● What to work on
Your answer should be the exact lines of the data below from the one containing "Click the Reset filter icon" through the one containing "Expand the Neues"; please include nothing else.
*** Opening Records to process ***
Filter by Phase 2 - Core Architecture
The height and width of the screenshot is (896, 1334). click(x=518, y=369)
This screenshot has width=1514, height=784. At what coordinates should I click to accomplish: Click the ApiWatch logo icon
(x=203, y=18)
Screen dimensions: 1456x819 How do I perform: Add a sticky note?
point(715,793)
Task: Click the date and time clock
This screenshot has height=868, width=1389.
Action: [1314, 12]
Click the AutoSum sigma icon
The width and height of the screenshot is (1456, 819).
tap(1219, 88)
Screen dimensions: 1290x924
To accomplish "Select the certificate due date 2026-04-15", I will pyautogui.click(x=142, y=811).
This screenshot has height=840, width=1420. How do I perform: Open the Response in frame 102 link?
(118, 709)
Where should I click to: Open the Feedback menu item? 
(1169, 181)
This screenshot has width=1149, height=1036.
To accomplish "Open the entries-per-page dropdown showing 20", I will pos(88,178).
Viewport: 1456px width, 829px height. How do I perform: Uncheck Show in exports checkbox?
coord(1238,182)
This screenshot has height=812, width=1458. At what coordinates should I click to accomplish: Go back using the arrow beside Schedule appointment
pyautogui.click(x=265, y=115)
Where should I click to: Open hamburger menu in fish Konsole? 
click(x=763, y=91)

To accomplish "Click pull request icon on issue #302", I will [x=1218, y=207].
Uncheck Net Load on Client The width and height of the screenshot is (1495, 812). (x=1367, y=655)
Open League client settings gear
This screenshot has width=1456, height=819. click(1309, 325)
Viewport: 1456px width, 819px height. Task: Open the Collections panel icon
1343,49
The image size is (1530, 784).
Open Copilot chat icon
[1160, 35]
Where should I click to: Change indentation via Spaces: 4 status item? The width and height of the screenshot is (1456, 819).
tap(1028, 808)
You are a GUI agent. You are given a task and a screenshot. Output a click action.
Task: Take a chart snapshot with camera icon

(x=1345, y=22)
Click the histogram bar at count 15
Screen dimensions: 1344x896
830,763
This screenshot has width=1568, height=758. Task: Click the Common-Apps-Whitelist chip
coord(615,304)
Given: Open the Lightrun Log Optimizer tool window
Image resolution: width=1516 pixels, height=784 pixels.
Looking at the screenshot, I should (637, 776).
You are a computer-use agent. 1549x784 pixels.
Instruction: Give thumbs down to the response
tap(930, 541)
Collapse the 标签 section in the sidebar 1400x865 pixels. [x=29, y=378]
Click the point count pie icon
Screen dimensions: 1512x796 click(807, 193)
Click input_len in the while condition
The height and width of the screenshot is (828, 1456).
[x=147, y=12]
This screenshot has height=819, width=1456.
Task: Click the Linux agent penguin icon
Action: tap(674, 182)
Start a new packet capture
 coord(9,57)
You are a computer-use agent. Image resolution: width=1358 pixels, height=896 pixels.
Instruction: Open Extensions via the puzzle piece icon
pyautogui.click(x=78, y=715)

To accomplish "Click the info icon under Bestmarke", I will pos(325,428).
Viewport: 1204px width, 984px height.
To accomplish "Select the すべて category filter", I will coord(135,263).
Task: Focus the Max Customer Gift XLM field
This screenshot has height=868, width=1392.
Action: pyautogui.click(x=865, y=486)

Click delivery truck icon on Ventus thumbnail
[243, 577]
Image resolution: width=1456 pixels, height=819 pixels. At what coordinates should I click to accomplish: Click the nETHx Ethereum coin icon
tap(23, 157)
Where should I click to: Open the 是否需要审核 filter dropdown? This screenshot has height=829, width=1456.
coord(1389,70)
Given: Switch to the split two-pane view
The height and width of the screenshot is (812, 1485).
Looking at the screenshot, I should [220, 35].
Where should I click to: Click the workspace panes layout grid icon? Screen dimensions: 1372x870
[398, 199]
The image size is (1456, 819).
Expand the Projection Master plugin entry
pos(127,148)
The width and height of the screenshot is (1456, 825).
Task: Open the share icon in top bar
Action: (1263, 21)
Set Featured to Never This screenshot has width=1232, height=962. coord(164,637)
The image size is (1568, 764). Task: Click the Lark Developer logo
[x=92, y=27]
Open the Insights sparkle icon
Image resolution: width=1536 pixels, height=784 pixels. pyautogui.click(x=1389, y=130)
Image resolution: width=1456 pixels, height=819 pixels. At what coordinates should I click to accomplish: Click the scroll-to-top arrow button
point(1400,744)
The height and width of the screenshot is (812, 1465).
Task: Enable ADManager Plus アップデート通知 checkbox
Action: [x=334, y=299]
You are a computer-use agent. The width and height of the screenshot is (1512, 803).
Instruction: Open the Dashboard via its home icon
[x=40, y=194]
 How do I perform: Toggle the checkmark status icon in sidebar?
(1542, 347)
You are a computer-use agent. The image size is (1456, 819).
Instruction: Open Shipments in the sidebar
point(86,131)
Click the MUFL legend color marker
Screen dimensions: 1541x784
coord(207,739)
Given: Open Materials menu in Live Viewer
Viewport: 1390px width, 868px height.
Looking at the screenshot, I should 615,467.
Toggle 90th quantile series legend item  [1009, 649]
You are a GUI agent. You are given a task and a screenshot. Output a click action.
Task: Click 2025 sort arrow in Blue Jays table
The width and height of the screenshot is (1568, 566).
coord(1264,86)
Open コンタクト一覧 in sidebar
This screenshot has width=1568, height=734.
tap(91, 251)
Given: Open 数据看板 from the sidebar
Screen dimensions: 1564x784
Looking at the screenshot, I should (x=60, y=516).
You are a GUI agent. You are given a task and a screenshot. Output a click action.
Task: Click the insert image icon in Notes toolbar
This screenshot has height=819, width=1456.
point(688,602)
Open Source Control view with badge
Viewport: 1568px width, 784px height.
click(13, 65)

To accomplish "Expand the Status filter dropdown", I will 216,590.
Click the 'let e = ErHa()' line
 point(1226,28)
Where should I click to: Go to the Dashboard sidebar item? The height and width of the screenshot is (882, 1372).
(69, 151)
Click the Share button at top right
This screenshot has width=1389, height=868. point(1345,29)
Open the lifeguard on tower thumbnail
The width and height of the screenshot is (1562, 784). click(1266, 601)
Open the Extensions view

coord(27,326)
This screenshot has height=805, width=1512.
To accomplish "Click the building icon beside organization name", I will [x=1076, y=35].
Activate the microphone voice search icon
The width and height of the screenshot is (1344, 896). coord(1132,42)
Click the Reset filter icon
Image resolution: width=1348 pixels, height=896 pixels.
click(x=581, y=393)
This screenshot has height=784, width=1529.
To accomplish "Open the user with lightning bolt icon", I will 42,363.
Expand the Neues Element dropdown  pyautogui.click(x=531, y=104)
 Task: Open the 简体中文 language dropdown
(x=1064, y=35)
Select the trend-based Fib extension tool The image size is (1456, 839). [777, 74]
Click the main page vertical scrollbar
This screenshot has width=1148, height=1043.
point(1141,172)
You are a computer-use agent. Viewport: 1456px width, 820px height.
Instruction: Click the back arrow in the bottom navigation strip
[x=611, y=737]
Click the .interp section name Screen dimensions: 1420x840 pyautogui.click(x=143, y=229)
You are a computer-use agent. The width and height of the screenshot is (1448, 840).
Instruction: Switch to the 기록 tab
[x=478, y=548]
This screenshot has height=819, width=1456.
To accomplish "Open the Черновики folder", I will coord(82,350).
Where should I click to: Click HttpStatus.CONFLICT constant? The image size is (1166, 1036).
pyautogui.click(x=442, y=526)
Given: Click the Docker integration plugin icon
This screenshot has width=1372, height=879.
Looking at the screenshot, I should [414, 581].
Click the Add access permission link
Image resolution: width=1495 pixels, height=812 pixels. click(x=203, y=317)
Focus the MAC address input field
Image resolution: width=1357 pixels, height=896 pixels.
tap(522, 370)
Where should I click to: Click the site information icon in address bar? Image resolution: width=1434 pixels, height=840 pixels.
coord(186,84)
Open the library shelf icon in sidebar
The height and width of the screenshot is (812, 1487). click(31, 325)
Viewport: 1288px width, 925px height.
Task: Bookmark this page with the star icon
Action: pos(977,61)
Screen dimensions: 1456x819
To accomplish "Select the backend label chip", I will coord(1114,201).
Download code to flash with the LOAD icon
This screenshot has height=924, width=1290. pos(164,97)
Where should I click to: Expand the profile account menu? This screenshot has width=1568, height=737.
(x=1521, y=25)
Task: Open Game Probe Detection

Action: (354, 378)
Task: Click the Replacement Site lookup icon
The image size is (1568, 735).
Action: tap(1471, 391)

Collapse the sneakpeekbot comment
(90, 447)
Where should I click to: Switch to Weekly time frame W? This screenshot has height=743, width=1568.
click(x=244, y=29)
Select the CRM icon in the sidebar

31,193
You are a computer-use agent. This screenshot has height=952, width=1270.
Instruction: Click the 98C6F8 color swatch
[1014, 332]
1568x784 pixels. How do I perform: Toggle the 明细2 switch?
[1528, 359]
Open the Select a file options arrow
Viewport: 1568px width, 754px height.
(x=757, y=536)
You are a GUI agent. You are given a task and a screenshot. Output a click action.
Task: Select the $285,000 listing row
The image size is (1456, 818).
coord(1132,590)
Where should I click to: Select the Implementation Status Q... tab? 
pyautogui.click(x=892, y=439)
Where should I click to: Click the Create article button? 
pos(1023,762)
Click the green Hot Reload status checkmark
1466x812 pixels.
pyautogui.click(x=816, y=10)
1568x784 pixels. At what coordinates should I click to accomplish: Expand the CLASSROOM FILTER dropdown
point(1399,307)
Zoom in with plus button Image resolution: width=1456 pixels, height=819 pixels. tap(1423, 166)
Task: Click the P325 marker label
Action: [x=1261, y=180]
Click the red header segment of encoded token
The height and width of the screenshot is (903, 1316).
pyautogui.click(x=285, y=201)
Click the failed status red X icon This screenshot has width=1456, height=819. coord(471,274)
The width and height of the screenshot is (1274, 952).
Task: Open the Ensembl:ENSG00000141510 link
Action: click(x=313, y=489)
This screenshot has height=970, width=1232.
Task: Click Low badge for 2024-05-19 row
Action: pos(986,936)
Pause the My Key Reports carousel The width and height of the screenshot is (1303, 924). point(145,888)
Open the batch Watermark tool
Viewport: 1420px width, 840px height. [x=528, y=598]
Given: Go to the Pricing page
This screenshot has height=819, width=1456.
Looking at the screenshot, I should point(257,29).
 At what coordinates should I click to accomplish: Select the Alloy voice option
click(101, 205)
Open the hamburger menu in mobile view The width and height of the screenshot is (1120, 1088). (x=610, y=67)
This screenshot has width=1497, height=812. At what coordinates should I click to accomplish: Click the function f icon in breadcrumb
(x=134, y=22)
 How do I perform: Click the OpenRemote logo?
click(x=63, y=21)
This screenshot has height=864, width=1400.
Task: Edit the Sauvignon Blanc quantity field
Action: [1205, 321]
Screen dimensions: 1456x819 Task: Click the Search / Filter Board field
*** Closing Records to process ***
● Output of the exercise
Click the Reset filter icon
Image resolution: width=1348 pixels, height=896 pixels.
click(x=581, y=393)
This screenshot has height=784, width=1529.
To accomplish "Open the user with lightning bolt icon", I will 42,363.
Expand the Neues Element dropdown  pyautogui.click(x=531, y=104)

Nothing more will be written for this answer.